* [Reading text]:

CODEWITHSUNDEEP
phpmysqlsqlselectinsert
onceuponaduck
onceuponaduck

Reputation: 75

SQL insert to MySQL doesn't work

I'm currently trying to insert username, pw to a DB, and check if the username already exists.

The problem is that the SQL (select) syntax doesn't work, nor does the (insert). I've checked around for a couple of hours in forums and Stackoverflow, and my current code is the following.

What might be the problem?

Thanks, Jimmie.

 <?php
    $servername = "localhost";
    $username = "name";
    $password = "pw";
    $dbname = "dbaname";

    $mysqli = new mysqli($servername, $username, $password, $dbname);

    if ((isset ($_POST["identity"])) && (isset ($_POST["pin"])) && (isset ($_POST["token"])))

* [Task requirements]: Translate this sentence from the forum post about a failing MySQL insert into Spanish: "I've checked around for a couple of hours in forums and Stackoverflow, and my current code is the following." The lines that follow come from a different source than the forum post.

* [Data provided]:
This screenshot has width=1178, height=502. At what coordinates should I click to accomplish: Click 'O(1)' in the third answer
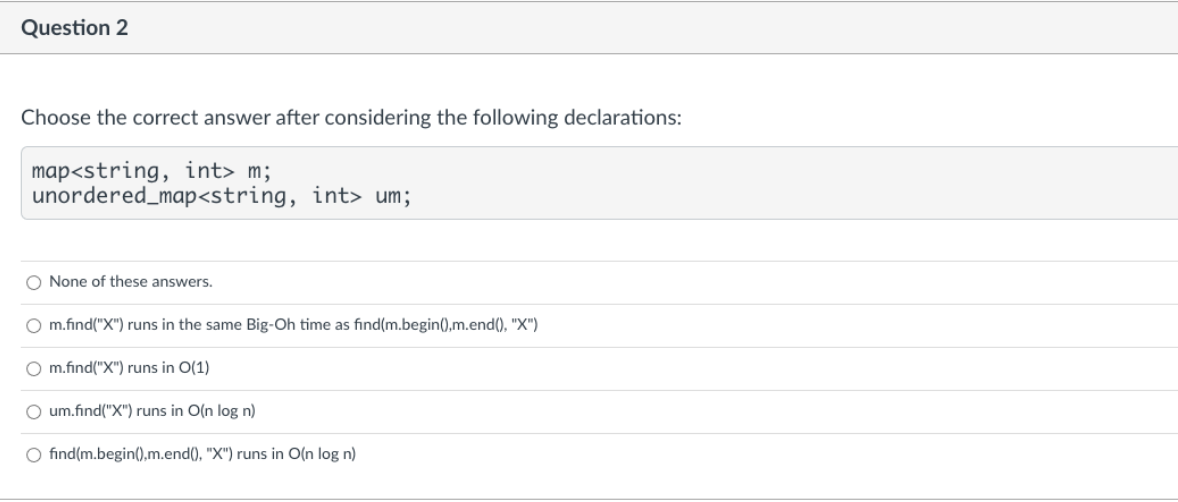(x=193, y=368)
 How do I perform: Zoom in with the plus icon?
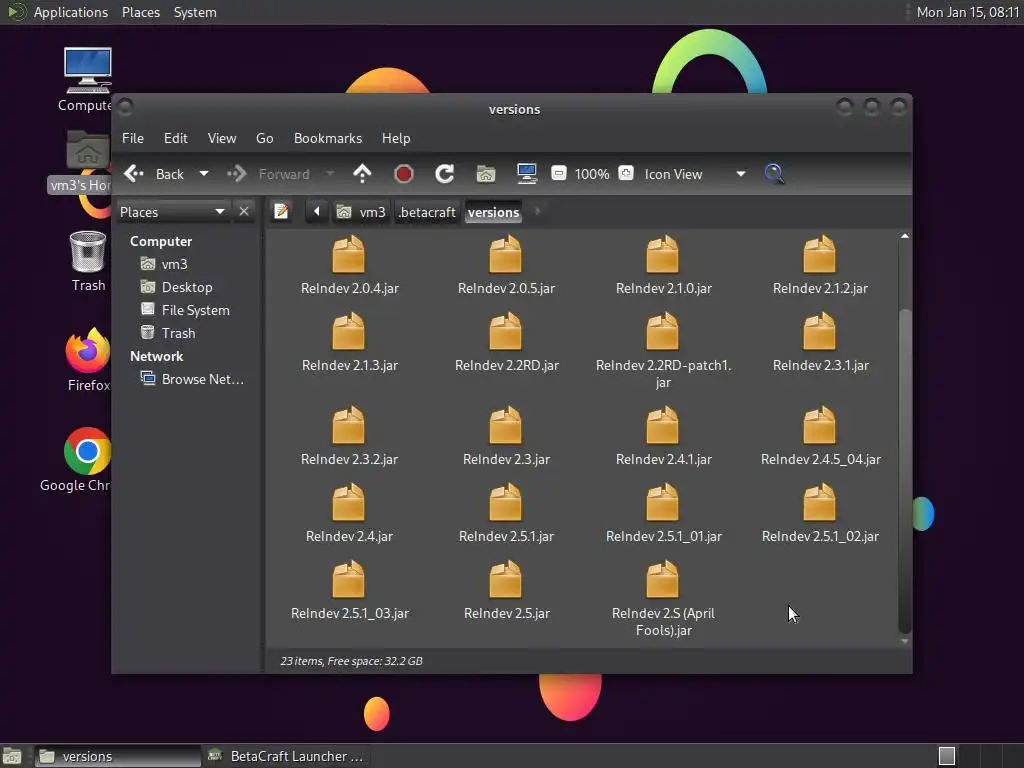[625, 174]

* [Response to the exercise]: He estado buscando durante un par de horas en foros y en Stackoverflow, y mi código actual es el siguiente.